Engineer and Inventor.
Born in Scotland, this civil engineer came to British North America in 1845, and built a career that made him nineteenth-century Canada's most notable railway surveyor and construction engineer.
He undertook the chief engineering role for some of Canada's earliest railway lines, including the Intercolonial Railway, which ran east from Québec City to St John NB and Halifax NS. His vision for an all-Canadian railway made him the obvious person to appoint as engineer of the project to build a railway from Montréal to the Pacific Ocean, a distance of more than 4,700 km.
Fleming directed much of the surveying of the Canadian West, both the Prairies and the Rocky Mountains. Fleming resigned from the project once it was turned over by the Canadian government to a private company in 1880 (the railway across Canada was completed on 7 November 1885).
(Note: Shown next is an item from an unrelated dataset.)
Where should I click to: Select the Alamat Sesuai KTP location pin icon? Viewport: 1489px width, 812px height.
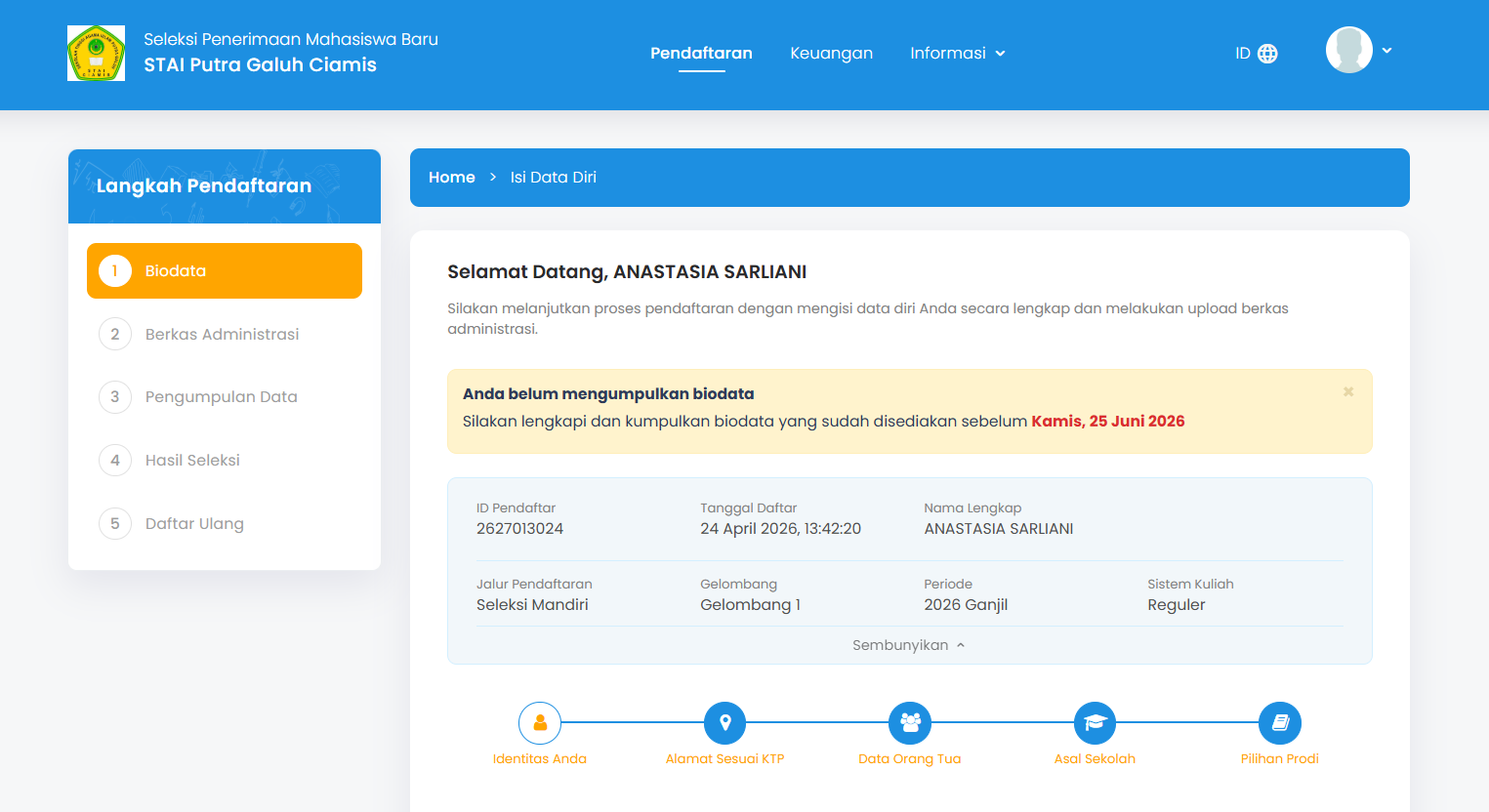click(x=724, y=723)
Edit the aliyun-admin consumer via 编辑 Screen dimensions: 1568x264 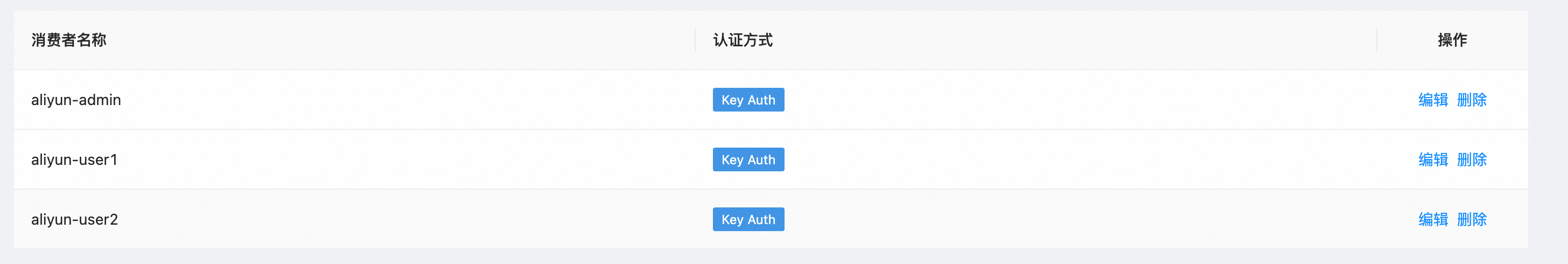(x=1433, y=100)
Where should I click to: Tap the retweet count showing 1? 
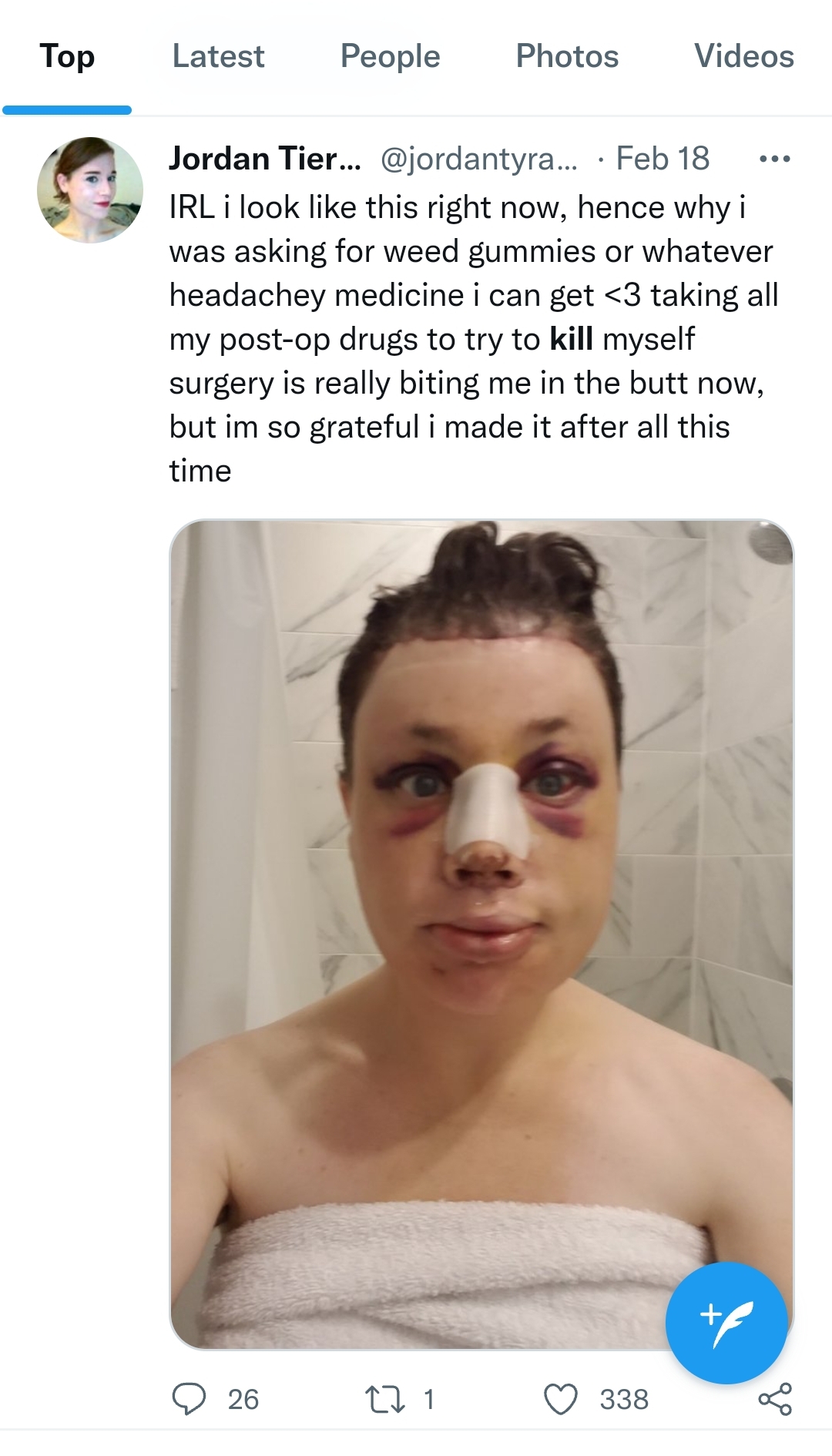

Afterwards, he spent time on the inventions that made him famous outside Canada. These were his proposals for a worldwide system of keeping time, and the laying of a telecommunications cable across Canada and then around the world.
In the case of the first, Fleming was the first to advocate a standard, or mean, time, so that, anywhere in the world, time could be calculated as a variation of that mean time. This led to the standardization of the international time zones that we have today around much of the world, the People's Republic of China marking one of the few exceptions. A conference in 1884 in the city of Washington, USA, which Fleming did much to organize, adopted these proposals.
In the case of the second, Fleming's advocacy resulted in the successful laying of the Pacific Cable from Canada to Australia in 1902. In his early years, Fleming was also the designer of Canada's first postage stamp, the threepenny beaver, which appeared in 1851.